__Work item__. Here are some records; copy every line that holds the word "sidebar".

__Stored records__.
□ □ □
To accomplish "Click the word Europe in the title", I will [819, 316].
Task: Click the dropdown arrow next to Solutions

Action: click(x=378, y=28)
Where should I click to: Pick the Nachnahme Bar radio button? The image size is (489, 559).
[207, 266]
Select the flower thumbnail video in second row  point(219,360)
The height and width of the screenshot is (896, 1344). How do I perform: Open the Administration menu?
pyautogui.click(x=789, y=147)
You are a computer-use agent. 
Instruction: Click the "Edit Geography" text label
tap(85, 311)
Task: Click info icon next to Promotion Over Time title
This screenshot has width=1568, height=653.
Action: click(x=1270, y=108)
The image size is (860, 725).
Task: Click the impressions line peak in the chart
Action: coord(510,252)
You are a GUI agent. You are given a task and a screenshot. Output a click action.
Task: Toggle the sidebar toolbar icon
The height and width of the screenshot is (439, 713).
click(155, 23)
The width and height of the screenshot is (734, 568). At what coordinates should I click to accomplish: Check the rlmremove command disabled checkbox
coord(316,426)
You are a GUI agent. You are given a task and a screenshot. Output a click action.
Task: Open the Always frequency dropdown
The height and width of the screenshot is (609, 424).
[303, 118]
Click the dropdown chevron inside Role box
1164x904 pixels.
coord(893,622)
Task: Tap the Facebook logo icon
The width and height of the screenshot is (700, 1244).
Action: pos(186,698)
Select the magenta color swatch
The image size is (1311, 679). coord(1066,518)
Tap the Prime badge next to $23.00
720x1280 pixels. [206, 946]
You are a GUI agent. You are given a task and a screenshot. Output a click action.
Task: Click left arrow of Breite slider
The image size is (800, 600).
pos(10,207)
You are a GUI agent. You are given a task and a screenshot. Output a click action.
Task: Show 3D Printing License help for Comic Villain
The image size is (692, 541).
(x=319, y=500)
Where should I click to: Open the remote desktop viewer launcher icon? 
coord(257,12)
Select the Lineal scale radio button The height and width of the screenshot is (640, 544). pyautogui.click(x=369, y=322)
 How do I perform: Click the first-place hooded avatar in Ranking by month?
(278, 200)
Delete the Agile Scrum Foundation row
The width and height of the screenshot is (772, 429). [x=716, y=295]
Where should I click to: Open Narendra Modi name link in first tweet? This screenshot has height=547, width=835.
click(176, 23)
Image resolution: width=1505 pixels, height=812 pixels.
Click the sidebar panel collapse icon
□ □ □
__Task response__.
Task: Toggle the sidebar toolbar icon
Click the sidebar panel collapse icon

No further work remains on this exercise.